The effect of this book is like mining a very beautiful field of debris (no pun). It risks fetishing the language gems. I love the ways in which this book, like many of Lance’s extensive works, undermine what we expect from a novel. I find myself straining against the apparent (trope-driven) lack of pathos in the novel, which leaves me to wonder: is this pathos an ancient, outmoded concept? How can one break the laws of fiction and still retain pathos, or does it the entire taxonomy need a total reconfiguration?

Startling juxtapositions, detournements of language, especially verbs. A radical ontology, in the Beckettian tradition, where one constantly is reborn, afresh: a collage mind, which liberally quotes others, creating a chaos chorus; a narrator that can traverse history, allowing for a greater expense/expanse/depense of knowledge and language bits; a deep reliance on theory, placing Olsen in lineage (Nietsche, Bataille, Beckett come to mind); a conception of the novel as curation rather than as inspiration.
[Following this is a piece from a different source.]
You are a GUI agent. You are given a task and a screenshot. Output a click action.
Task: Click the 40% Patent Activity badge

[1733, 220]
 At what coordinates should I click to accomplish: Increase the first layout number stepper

I wrote, at first, that this book promotes a radical ontology that is pathological, but now I have no idea what that meant, and I’m keeping it.

The danger of a book like this, I think, is something that I recall from Lacan: that we tend to see all the objects in the worlds as versions of ourselves. It’s not point/counter-point (In talking about this book with Anne, I invoked Middlemarch – which seems ridiculous), but a refracted version of an ur-point. You wind up seeing yourself in everything, which is both blinding (making sightless) and blinding (the lightest light): every tree, every idea, every noun. It’s a kind of language-based narcissism, which is perhaps inevitable. If we are constantly remaking and reconstituting ourselves, minute by minute, then we may, filled with anxiety, have to reconfirm our presence in the external world, time and time again.

7/12/19: Chautauqua Institution

Fortuitous last-minute opportunities: I’m excited to be reading/teaching/crafting next week at the Chautauqua Institution‘s Literary Arts Program. I’ve always loved their programming, their commitment to writing and justice. Looking forward to spending some time with Atom Atkinson and chatting about the tyranny of linear time! It’s also curious to be self-reflective about my own processes, how to think, in particular, about revision in creative ways. I wish the binary opposition between creation and revision didn’t exist!

6/16/19: Digital Storytelling in Portugal

When I was younger, I dreamed of going to Portugal. I had no idea why; perhaps it was my friend Tristen, who had Portuguese roots. 25 years passed. And now I’ve been lucky enough to come here three times in the last two years. What to say about Portugal, or at least about the bits I know? Quiet, stylish, fun, where there’s a poetry and theater book store down the street (A Lovers’ Discourse in Portuguese, Glass and God in English), and brunch all the time, and a Californianish ecosystem full of brightness and honeysuckle. Tomorrow, here in Porto, I start teaching Digital Creative Writing to RIT students, where, under the auspices of Professor Rui Torres and the Universidade Fernando Pessoa, I’ll grill the students on the short story form, and they’ll be learning StoryMapJS, a digital storytelling format. In part, this means that I get to give the students a location, and they show up, and I introduce some kind of challenge, much like America’s Next Top Model. Follow that litter of feral cats. What’s different in the supermarket? Go steal sugar packets for me, because I don’t want to buy a whole thing of sugar.

Life is rough (and Anne Royston, meanwhile, gets to do whatever she wants).